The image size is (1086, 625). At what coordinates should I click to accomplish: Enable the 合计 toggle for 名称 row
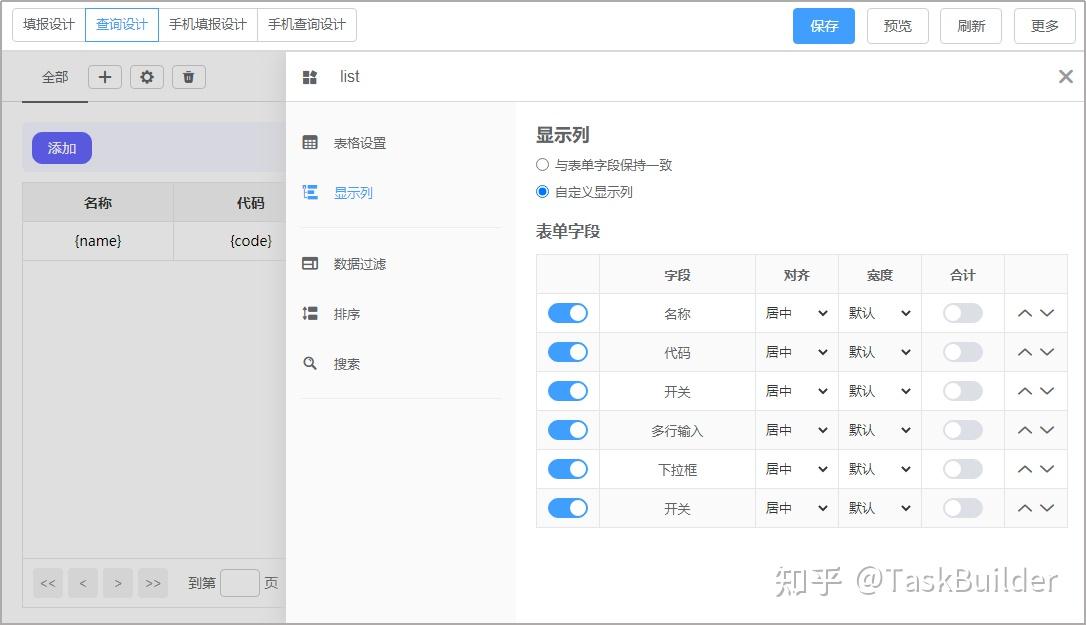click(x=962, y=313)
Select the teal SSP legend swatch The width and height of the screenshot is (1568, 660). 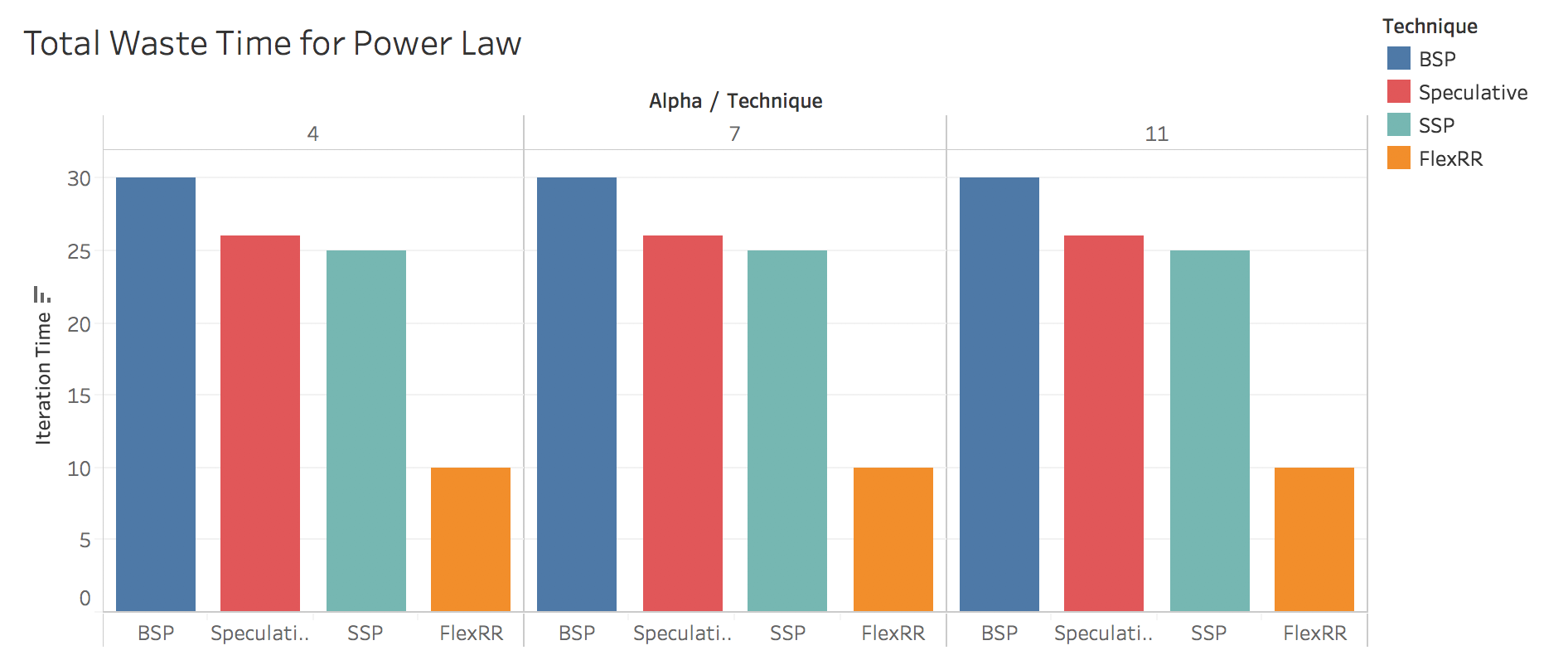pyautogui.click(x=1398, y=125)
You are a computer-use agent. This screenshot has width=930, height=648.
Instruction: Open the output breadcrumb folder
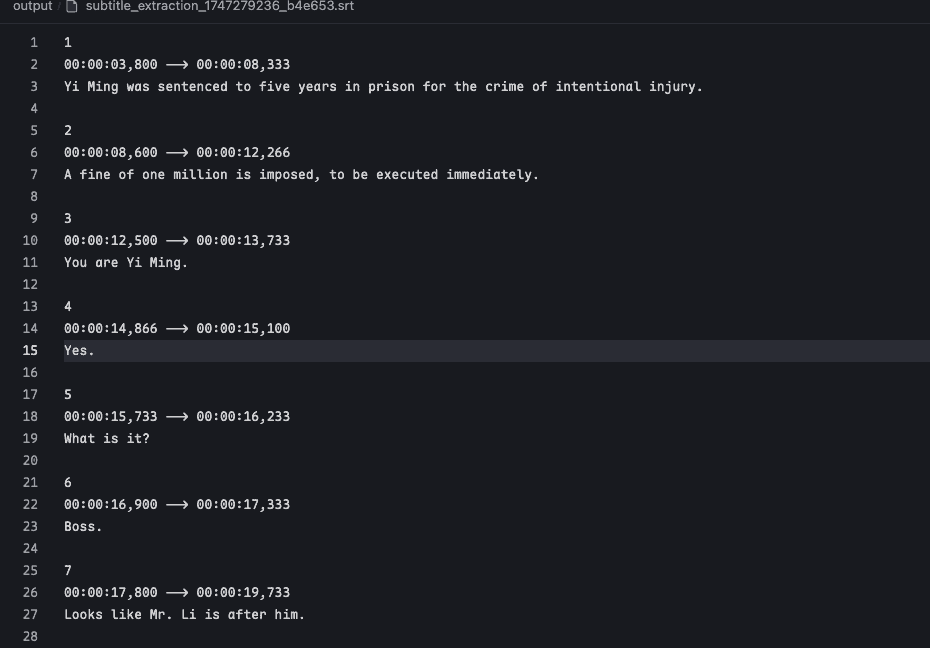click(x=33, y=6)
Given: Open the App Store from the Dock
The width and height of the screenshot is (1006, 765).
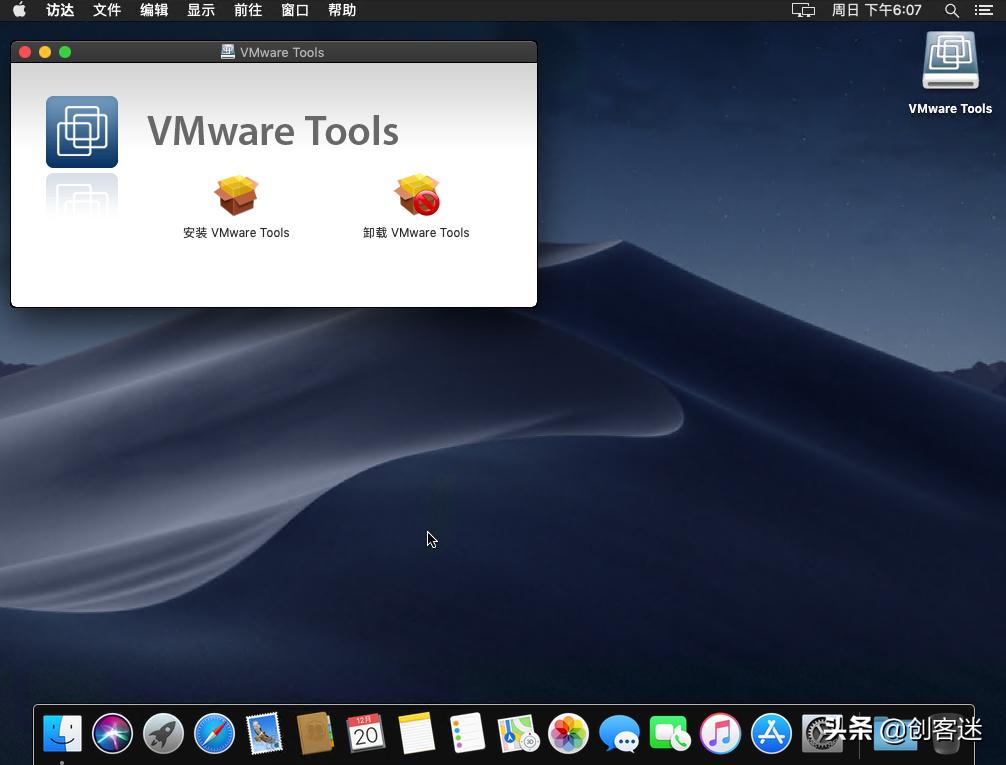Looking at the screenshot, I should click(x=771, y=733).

########

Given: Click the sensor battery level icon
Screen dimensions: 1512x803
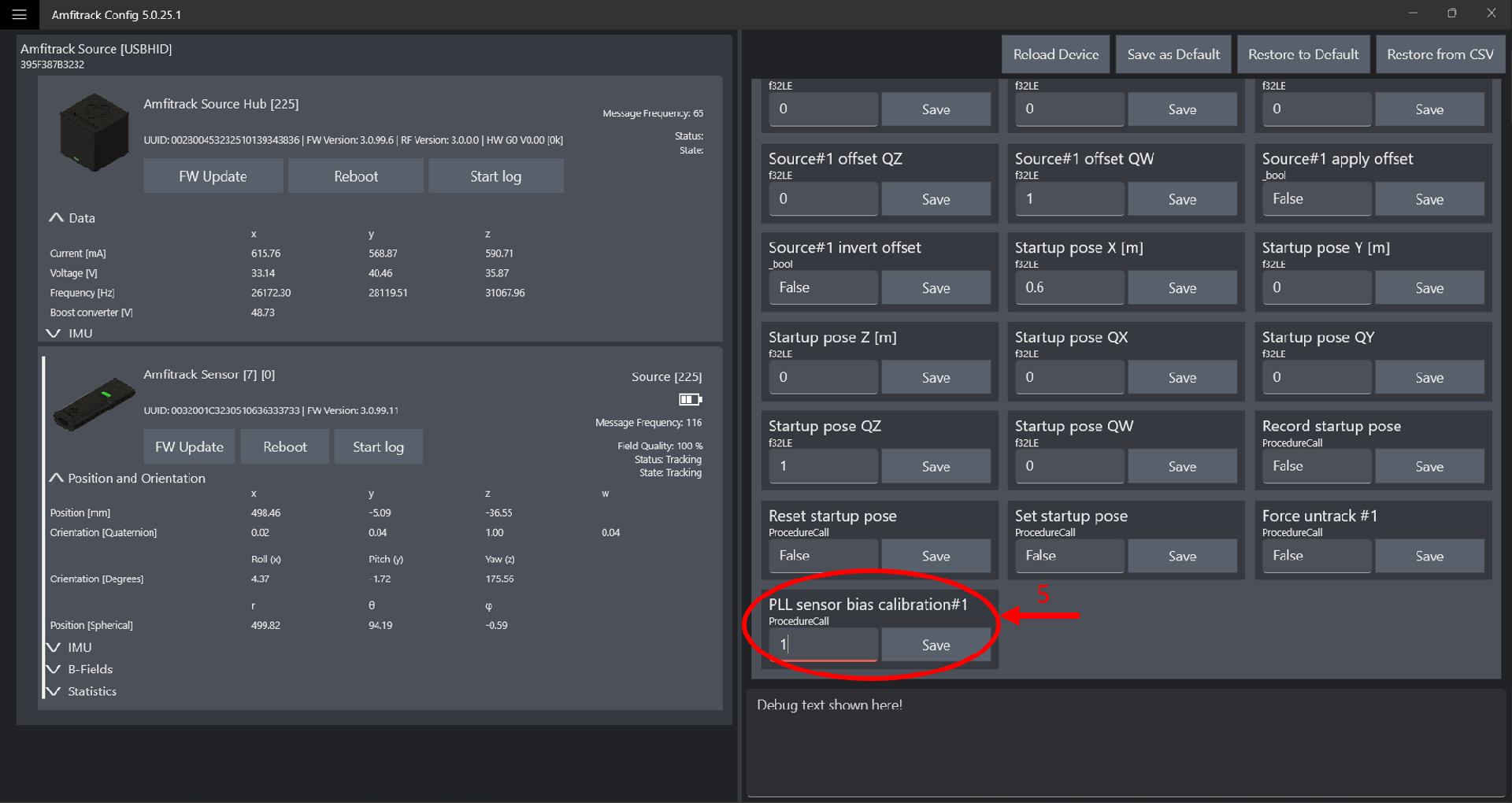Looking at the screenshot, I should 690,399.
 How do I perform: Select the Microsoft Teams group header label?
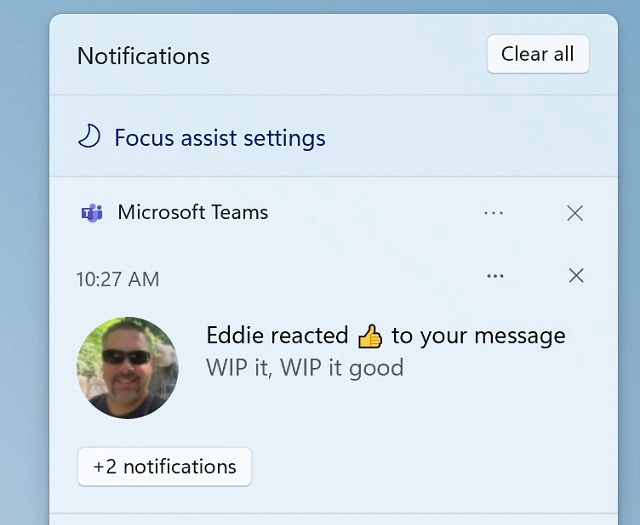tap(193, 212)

########

ASSIGNMENT
Go line by line through the records above and copy each one containing "Given".

WRITTEN ANSWER
Given: Open the App Store from the Dock
Given: Click the sensor battery level icon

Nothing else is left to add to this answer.